#### THE PROBLEM
Your answer must consist of exactly the lines below, starting with the line with "Image resolution: width=536, height=2576." and going on through the line with "Contact (391, 16)", and nothing else.

#### TASK MATERIAL
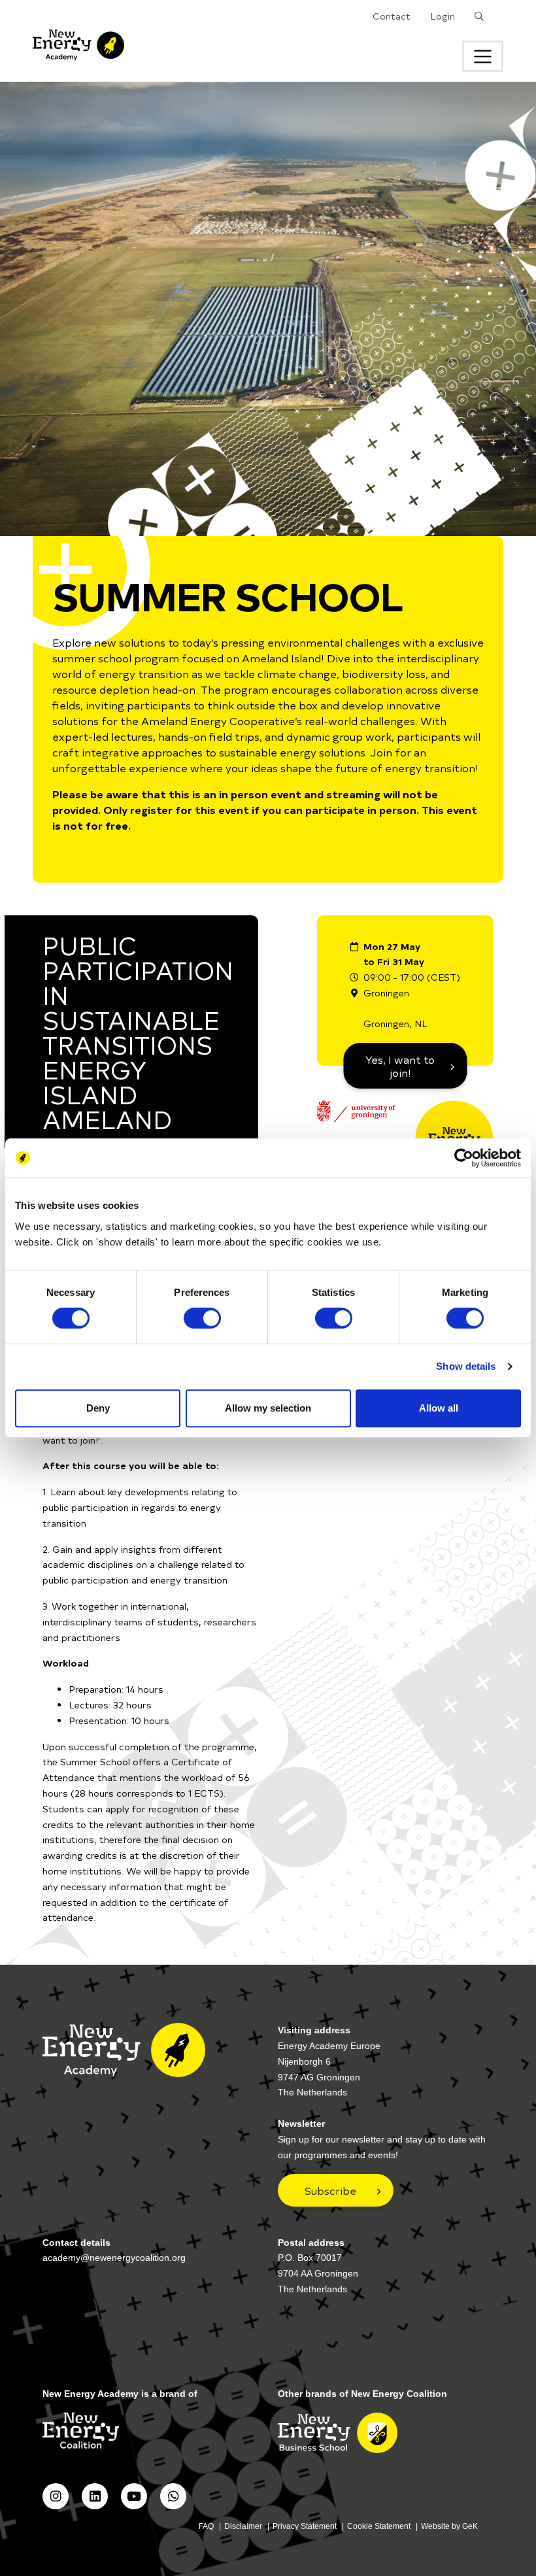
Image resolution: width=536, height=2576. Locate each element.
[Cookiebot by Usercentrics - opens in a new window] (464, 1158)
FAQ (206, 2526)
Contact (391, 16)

---

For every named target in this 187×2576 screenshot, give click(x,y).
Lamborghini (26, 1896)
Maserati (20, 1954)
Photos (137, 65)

#### ANSWER TO THIS EXERCISE
Image resolution: width=536, height=2576. Locate each element.
[Cookiebot by Usercentrics - opens in a new window] (464, 1158)
FAQ (206, 2526)
Contact (391, 16)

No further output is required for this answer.